7 Dec 2023
Recently, we have sermons and studies on two Old Testament books. It is undoubtedly true that it is not easy to preach and teach on OT books and apply the parallels and principles to ourselves in our current context.
Nevertheless, God teaches us about God in Scriptures, especially in the ‘prophets’ in the OT era.
At the heart of the response and application lies the knowledge of the character of God, which the prophets both reveal and confirm. The contemporary church needs the preaching and teaching of the “prophets” badly and why their absence in the pulpit and teaching ministry is so lamentable. It is true that preaching and teaching from the NT (particularly the epistles) are easier as far as exegesis and applications are concerned; the preaching and teaching from the OT require understanding of the historical context, the principles in the many narratives and the true original message of the prophets to the people and world in the OT,
When the ‘prophets’ are preached and taught, their analysis is often pressed into service to draw parallels to the state of our contemporary culture; their message is used to address the absent and unbelieving world and to confirm the saints in their distinctiveness.
We must realise that the bulk of the prophets’ message is directed to covenant people, as God warns them of the violation of their relationship with him and the impending consequences. It is because there is so little difference between Israel and the nations that they are heading for the same judgement destination.
For current preachers and teachers, this must mean that the major applications of the prophets will be to covenant people now. However, we must not use the prophets and the law they came to teach and apply as a big stick, with which to try to beat our congregations into being more holy. There are few more debilitating experiences than sitting under the preaching and teaching which substitute law for grace, threat for promise and which treats the whole congregation as though they they were all apostates.
It is the task of the pastor-teacher, as a physician of souls, to diagnose the spiritual life of his people from Scriptures so that the disease is recognised and accepted. Against that background, he then seeks to apply the remedies of grace to preach and teach for life-change, while recognising that this will be neither quick nor easy because the stubbornness of the human heart is so resistant to recognising its true spiritual state.

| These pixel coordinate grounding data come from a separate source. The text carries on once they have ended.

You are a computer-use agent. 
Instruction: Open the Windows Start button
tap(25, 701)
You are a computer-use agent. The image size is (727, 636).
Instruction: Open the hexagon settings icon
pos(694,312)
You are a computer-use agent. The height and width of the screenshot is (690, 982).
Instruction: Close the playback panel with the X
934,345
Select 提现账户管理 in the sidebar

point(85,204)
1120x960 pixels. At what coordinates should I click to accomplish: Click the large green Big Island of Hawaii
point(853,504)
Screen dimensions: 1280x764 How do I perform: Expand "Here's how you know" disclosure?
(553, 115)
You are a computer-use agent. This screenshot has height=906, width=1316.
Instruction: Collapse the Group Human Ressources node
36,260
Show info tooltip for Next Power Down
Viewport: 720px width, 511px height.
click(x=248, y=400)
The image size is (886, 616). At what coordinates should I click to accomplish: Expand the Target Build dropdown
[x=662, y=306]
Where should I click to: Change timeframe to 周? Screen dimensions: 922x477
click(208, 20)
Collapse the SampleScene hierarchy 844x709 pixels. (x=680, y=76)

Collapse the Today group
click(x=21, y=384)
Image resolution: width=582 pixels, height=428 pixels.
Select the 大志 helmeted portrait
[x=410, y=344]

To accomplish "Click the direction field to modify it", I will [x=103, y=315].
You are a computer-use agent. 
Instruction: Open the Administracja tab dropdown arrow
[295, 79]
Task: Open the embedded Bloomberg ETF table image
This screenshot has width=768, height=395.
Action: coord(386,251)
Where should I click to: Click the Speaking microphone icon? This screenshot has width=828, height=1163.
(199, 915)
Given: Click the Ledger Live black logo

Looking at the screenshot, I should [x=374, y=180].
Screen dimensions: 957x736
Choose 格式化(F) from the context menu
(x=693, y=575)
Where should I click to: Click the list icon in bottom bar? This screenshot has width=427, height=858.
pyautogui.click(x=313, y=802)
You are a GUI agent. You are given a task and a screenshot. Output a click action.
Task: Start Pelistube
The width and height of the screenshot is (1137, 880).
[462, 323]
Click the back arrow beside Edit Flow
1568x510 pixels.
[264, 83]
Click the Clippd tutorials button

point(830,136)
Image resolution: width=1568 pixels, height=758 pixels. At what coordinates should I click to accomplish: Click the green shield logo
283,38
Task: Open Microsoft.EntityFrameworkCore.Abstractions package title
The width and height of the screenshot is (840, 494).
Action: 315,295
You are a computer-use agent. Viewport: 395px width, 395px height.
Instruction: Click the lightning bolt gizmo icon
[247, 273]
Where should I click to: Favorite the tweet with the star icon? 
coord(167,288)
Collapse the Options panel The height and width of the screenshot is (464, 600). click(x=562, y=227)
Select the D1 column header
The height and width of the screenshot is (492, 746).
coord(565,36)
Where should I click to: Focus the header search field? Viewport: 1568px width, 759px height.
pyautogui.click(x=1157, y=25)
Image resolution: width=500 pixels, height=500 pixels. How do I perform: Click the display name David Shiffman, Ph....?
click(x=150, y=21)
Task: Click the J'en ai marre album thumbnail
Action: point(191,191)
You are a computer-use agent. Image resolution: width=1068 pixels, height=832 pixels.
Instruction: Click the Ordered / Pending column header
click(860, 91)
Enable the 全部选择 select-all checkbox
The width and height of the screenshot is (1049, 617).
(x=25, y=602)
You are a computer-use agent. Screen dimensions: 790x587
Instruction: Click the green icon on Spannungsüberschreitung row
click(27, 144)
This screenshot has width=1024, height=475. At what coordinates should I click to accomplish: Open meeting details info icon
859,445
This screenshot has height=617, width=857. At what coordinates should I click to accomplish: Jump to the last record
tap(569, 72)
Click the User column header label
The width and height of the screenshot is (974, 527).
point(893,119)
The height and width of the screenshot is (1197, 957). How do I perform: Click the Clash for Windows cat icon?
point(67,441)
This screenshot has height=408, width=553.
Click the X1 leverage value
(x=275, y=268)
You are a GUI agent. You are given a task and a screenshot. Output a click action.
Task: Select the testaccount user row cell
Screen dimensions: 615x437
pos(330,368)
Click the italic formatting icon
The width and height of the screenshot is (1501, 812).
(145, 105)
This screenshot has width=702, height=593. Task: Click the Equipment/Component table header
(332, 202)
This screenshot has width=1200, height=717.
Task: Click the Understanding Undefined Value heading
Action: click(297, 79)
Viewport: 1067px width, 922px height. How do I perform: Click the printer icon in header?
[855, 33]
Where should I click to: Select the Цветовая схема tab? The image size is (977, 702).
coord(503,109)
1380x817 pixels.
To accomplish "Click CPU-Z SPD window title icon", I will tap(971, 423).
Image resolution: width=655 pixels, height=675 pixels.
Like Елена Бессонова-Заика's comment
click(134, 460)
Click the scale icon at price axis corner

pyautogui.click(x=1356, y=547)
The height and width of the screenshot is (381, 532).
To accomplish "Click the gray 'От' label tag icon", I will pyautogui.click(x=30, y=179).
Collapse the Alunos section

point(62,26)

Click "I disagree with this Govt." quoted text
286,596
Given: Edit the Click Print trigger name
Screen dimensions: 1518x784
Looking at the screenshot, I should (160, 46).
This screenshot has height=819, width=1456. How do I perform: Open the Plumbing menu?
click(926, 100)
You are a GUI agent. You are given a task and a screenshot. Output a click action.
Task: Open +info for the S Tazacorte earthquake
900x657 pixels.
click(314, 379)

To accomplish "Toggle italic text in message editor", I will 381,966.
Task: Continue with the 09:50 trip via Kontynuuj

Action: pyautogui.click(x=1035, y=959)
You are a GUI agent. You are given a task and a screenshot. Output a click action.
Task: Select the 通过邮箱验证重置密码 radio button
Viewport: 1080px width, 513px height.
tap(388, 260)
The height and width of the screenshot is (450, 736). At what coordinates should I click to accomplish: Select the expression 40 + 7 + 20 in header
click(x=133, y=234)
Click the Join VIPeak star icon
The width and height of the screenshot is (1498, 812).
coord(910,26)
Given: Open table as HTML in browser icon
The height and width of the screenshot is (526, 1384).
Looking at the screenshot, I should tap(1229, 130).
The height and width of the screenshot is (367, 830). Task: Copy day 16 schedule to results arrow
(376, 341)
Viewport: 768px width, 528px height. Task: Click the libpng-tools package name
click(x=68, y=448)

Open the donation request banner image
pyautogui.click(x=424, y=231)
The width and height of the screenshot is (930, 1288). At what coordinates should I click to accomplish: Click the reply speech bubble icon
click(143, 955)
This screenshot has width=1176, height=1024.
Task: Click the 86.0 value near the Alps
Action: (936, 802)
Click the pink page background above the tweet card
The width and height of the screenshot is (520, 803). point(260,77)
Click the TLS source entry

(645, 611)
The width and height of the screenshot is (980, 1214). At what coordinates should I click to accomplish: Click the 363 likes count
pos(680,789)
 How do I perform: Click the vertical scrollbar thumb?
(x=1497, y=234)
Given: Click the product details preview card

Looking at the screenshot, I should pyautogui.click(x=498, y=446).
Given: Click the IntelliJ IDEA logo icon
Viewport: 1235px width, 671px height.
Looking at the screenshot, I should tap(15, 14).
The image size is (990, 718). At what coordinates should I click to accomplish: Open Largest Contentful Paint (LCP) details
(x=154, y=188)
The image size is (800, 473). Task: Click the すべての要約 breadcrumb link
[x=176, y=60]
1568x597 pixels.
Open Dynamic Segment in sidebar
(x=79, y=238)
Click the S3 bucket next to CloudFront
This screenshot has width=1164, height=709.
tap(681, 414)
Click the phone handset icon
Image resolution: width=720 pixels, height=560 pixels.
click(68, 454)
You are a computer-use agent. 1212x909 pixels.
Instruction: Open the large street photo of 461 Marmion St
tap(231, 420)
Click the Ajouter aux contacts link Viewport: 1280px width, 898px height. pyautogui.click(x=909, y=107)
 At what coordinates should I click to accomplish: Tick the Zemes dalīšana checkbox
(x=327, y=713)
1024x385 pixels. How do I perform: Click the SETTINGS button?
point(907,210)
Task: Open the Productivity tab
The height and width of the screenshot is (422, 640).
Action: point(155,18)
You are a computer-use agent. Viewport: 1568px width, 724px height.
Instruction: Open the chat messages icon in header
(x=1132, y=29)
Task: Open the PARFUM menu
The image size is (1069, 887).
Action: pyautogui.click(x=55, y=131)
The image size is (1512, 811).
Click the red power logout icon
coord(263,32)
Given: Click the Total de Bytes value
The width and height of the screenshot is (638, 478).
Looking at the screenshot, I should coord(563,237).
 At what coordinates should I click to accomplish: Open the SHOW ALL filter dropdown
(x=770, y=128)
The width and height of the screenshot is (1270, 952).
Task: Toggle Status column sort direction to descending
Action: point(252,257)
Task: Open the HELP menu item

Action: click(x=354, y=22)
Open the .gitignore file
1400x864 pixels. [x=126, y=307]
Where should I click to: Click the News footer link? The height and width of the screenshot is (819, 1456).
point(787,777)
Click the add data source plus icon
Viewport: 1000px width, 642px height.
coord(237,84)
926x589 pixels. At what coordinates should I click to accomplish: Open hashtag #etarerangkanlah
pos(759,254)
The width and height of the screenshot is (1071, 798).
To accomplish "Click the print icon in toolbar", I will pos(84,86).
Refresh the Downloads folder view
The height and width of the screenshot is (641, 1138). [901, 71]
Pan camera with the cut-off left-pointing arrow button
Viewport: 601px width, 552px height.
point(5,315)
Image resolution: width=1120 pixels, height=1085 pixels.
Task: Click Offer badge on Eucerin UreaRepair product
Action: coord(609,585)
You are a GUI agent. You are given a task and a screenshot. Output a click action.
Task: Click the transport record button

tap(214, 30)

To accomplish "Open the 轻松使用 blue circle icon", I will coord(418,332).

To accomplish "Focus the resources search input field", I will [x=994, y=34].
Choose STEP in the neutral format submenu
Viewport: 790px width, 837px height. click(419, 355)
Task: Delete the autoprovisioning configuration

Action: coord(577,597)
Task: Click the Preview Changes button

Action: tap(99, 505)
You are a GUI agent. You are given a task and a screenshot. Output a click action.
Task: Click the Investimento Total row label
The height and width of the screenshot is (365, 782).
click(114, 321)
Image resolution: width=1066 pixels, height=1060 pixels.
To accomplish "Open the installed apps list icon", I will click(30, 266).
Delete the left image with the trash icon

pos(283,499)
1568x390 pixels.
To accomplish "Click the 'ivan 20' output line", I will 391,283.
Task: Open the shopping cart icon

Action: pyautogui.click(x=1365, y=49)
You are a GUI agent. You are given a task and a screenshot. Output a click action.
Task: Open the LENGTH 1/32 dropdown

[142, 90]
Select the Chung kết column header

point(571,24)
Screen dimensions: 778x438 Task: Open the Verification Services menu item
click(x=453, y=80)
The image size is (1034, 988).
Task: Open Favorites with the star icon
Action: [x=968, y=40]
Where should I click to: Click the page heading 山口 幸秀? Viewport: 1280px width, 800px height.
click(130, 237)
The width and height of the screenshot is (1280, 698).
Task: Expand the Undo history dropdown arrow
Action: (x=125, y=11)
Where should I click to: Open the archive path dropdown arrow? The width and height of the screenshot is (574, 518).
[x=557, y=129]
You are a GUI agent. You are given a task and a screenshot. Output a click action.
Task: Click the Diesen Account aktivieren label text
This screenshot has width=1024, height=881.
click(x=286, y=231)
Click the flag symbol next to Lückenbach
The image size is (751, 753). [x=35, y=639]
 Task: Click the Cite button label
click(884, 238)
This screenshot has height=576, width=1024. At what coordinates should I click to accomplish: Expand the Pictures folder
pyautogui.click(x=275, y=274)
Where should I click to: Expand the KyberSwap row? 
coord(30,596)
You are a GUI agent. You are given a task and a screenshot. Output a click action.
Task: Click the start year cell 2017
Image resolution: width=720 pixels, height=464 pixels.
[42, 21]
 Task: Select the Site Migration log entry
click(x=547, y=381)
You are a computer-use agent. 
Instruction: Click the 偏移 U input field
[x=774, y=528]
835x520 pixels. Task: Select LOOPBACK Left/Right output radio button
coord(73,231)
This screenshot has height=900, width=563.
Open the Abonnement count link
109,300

The exaltation of God’s holiness and the recognition of our deep sin are bound together as inseparable. Preaching and teaching OT book like Isaiah (one of the major prophets) will mean humbling ourselves in the dust before the exalted Holy One of Israel. It will demand the disappearance of our own idols – that is why the contemporary church is in desperate need of the preaching and teaching of the OT “prophets” besides those in the NT.